Selective inactivation of serine proteases by nonheme iron complexes

Oxidative inactivation of the serine proteases trypsin and chymotrypsin by nonheme iron complexes is described. The nonheme ligands N4Py (1) and derivative 3CG-N4Py (2), which contains a pendant guanidinium group, were used as ligands for iron. Ferryl (Fe^IVO) species derived from these ligands, [Fe ^IV(O)(N4Py)]²⁺ (7) and [Fe^IV(O)(3CG-N4Py)] ³⁺ (8), inactivate trypsin and chymotrypsin by the oxidation of amino acid side chains.
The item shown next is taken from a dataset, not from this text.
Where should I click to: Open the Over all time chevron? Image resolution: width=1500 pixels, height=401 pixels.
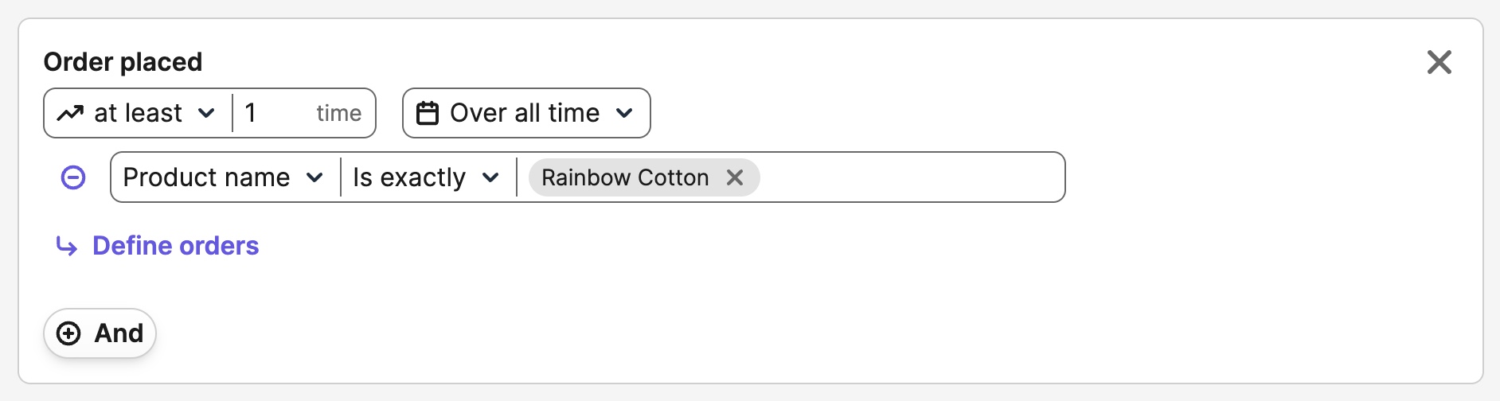[x=625, y=113]
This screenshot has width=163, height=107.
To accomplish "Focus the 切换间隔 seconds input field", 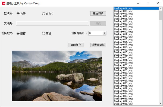I will pos(96,33).
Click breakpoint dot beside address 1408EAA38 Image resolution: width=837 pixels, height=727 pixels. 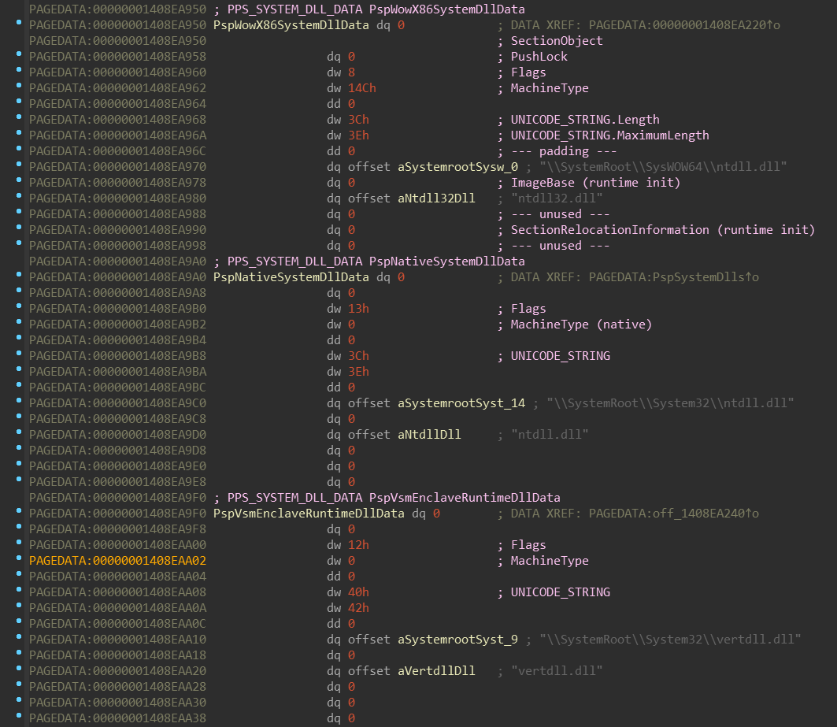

Ferryl 8 is most effective with chymotrypsin (IC₅₀ value of 26 μM for 8 vs 119 μM for 7). IC₅₀ values of 71 and 54 μM were obtained for trypsin with 7 and 8, respectively. Amino acid analysis confirmed that residues cysteine, tyrosine, and tryptophan are oxidized under these conditions. Trypsin is inactivated preferentially over chymotrypsin under catalytic conditions, where the enzyme was pulsed with H ₂O₂ in the presence of ferrous complexes [Fe ^II(OH₂)(N4Py)]²⁺(5) and [Fe^II(Cl) (3CG-N4Py)]²⁺ (6). Control experiments support the action of a unique oxidant, other than ferryls or hydroxyl radicals, under these conditions, where tyrosine residues are targeted selectively.